3. Dance the night away at Yab on a Monday. Even though Florence is a small city, it boasts its fair share of discoteche and Yab is my personal favorite. The clientele is a good mix of Americans and Italians which ensures a good time. Plus it is small so you can’t lose your friends for more than the five minutes it takes to make a lap of the dance floor to find them.
4. Jog along the Arno River, the river that runs through the center of Florence. My roommate and I used to just run as far as we could down the river either going right or left, before or after crossing it from our house. We got to see a lot of the city this way and enjoyed the beautiful views while getting in some exercise.
5. Take the bus to Fiesole, the town 10 minutes outside the city to hike around and see a stunning view of Florence. Or, if you are lucky enough to meet an Italian boyfriend, have him take you there on a date. I got this idea via Lorenzo when he swooned my roommate with this romantic gesture. Che romantico.
6. Go window shopping on the Ponte Vecchio. The Ponte Vecchio (old bridge) is Florence’s famous tourist attraction that crosses the River Arno and houses some of the finest gold jewelry in the entire world. Note that I said window shop though, unless you are ready to drop some serious dough. The bridge is over 1,000 years old and has survived numerous wars because even the opposing army understands how important the bridge is to Florentine culture.

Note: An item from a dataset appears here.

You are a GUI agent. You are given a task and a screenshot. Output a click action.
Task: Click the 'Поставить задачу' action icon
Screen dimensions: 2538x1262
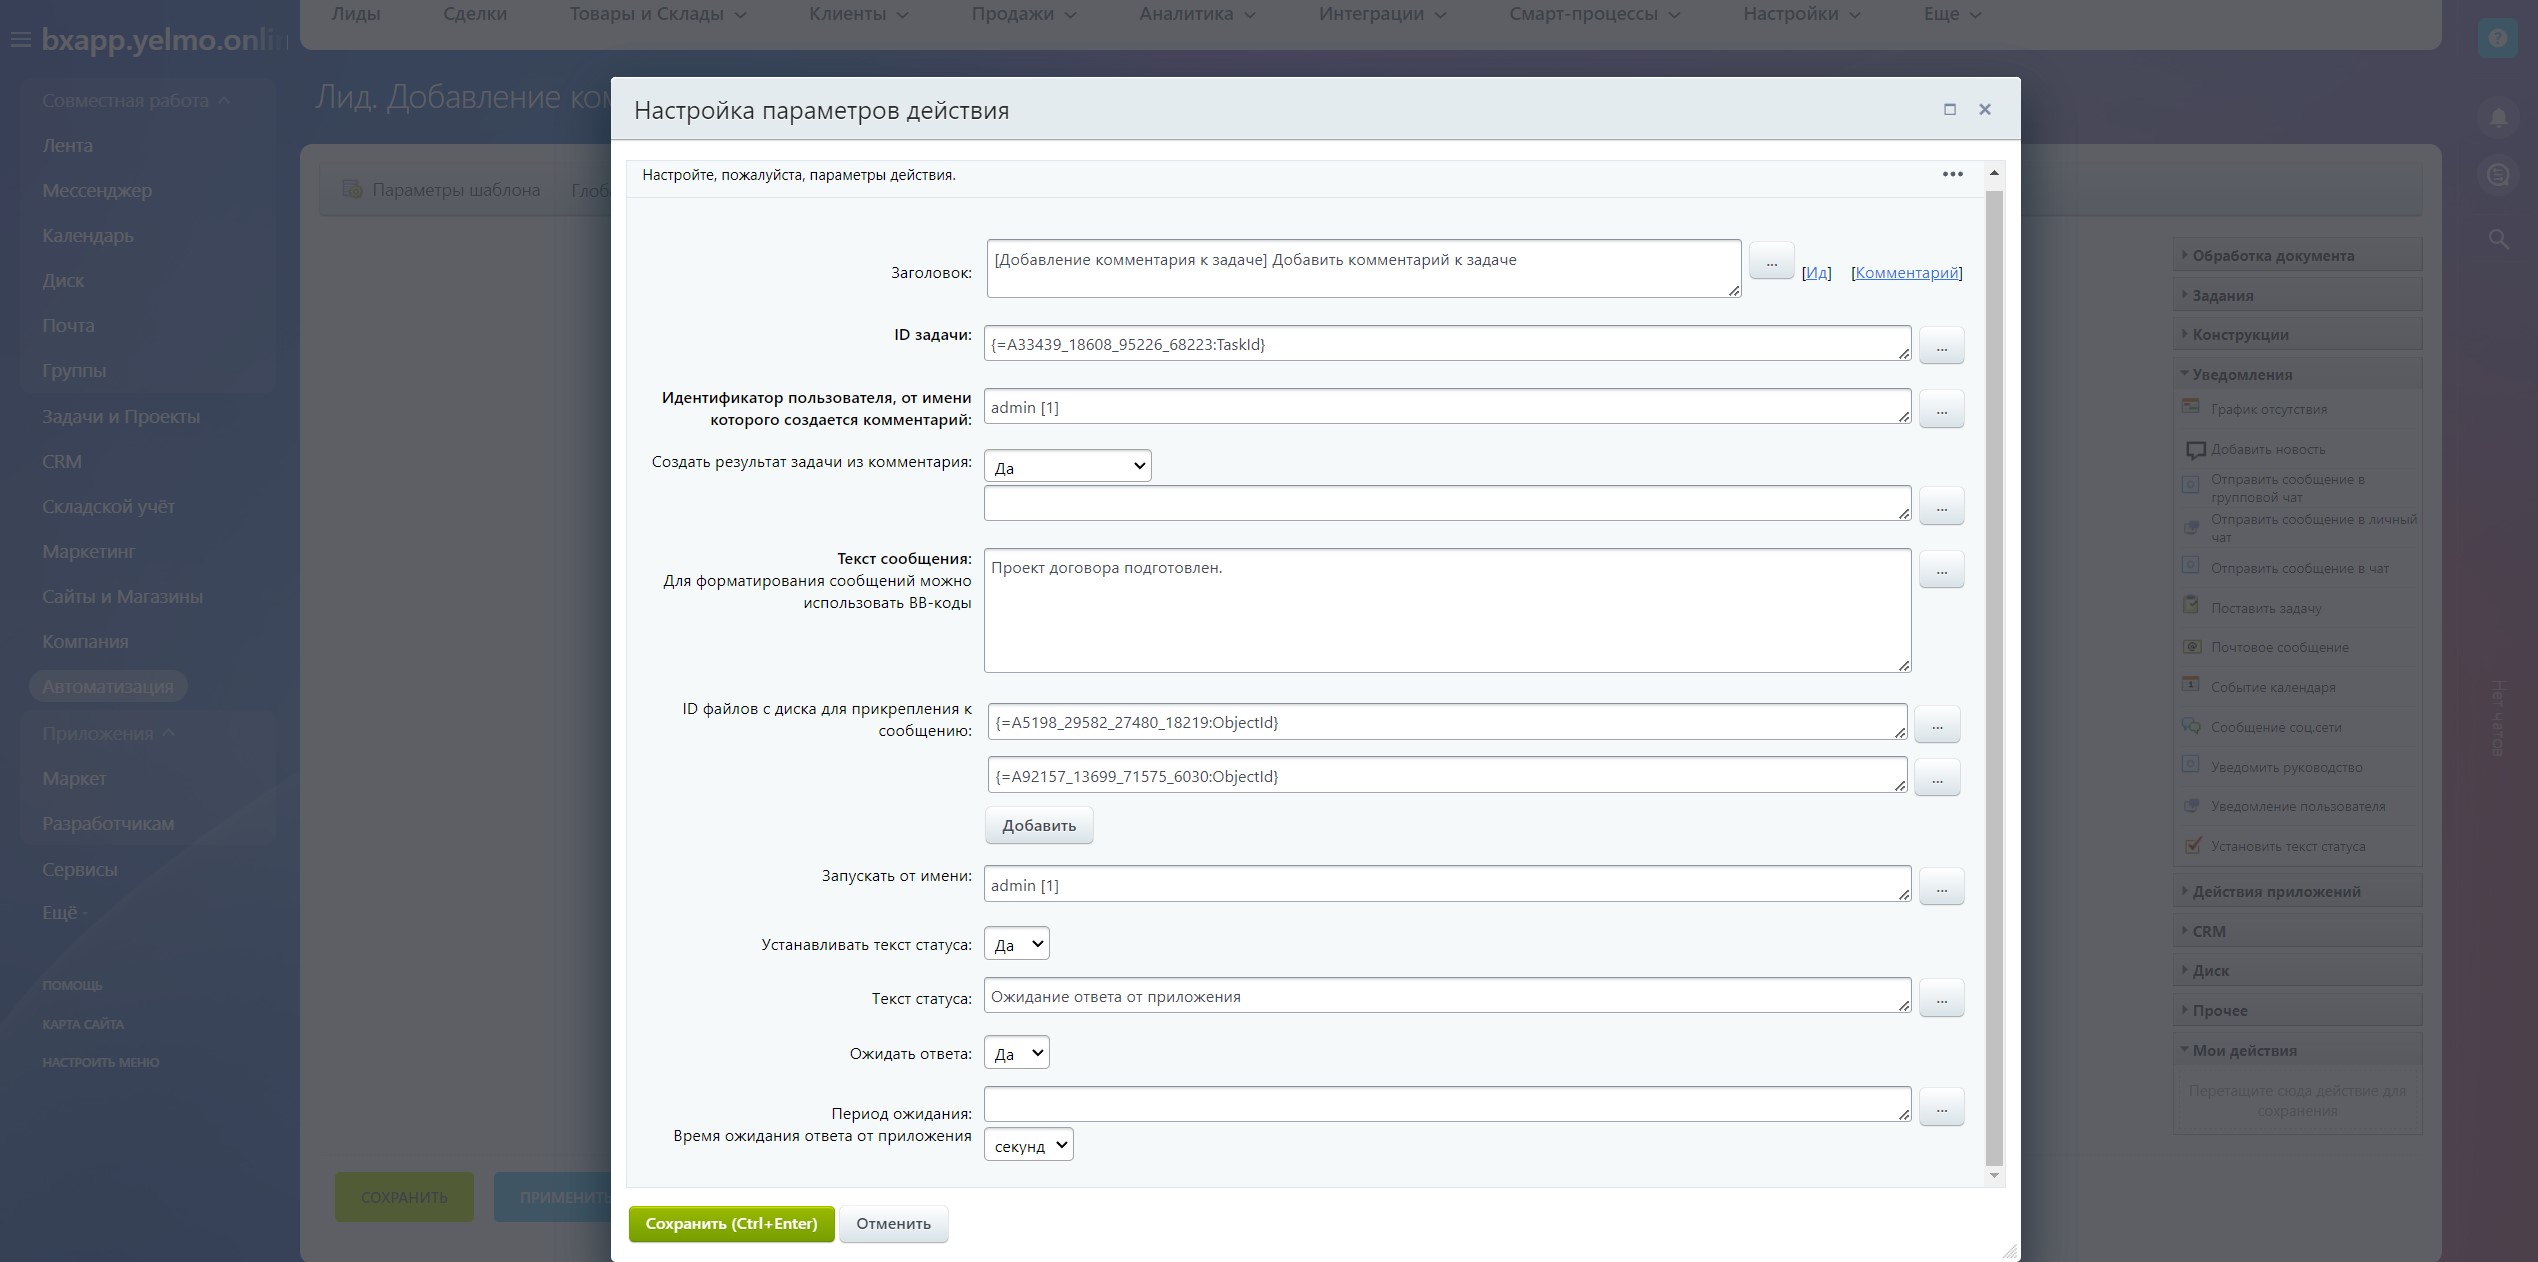pyautogui.click(x=2191, y=606)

7. Eat dinner at both the Golden View and Il Gato e La Volpe. AIFS students such as myself were lucky enough to be able to dine at Golden View five nights a week if we wanted with our meal tickets. Even though this restaurant is slightly touristy and Americanized (hence the English name) it has the best gnocchi pomodoro in all of Florence in my opinion. Also, the name of the restaurant doesn’t lie, especially if you are lucky enough to get seated at the window, therefore being right on the river with a perfect view of the Ponte Vecchio.
Il Gato e La Volpe (The Cat and the Wolf) is my other personal favorite. Go with a group of six or more and get the unlimited all you can eat all you can drink for 15 euro each. They will bring out an array of appetizers and pasta dishes as well as bichierre after bichierre of vino rosso or bianco, whichever you prefer. Also, their bread is to die for and they have the absolute best balsamic vinegar I have ever had in my life. In fact, if you do go, please bring a bottle of it home for me since I ran out of mine already. Thanks.
8. Visit the Galleria dell’Academia to see The David. Hands down the coolest, most breathtaking piece of art I have ever seen and I do not consider myself an art history buff in any way. In fact, go to The David as often as possible using your student museum pass…it’s free!
9. Climb the Duomo. Florence’s claim to fame, the Duomo is the 1,000 year old church in the center of the city and second largest only to the Vatican. Before you climb the 472 steps to the top through the claustrophobic hallways where over 50 languages are being spoken around you, take a lap around the outside of the building because even after passing the Duomo every day for four months, I still stopped and gawk at it every time.
10. The most important thing to do in Florence I my opinion is to hike up to Piazzale Michaelangelo with a bottle of wine and just sit there and enjoy the sunset while getting the best possible view of Florence. This encompasses Florentine culture in a nutshell and if you are lucky, you may even get to listen to the awesome live band that plays there on weekends or see a newly married couple stop to take pictures with the beautiful view.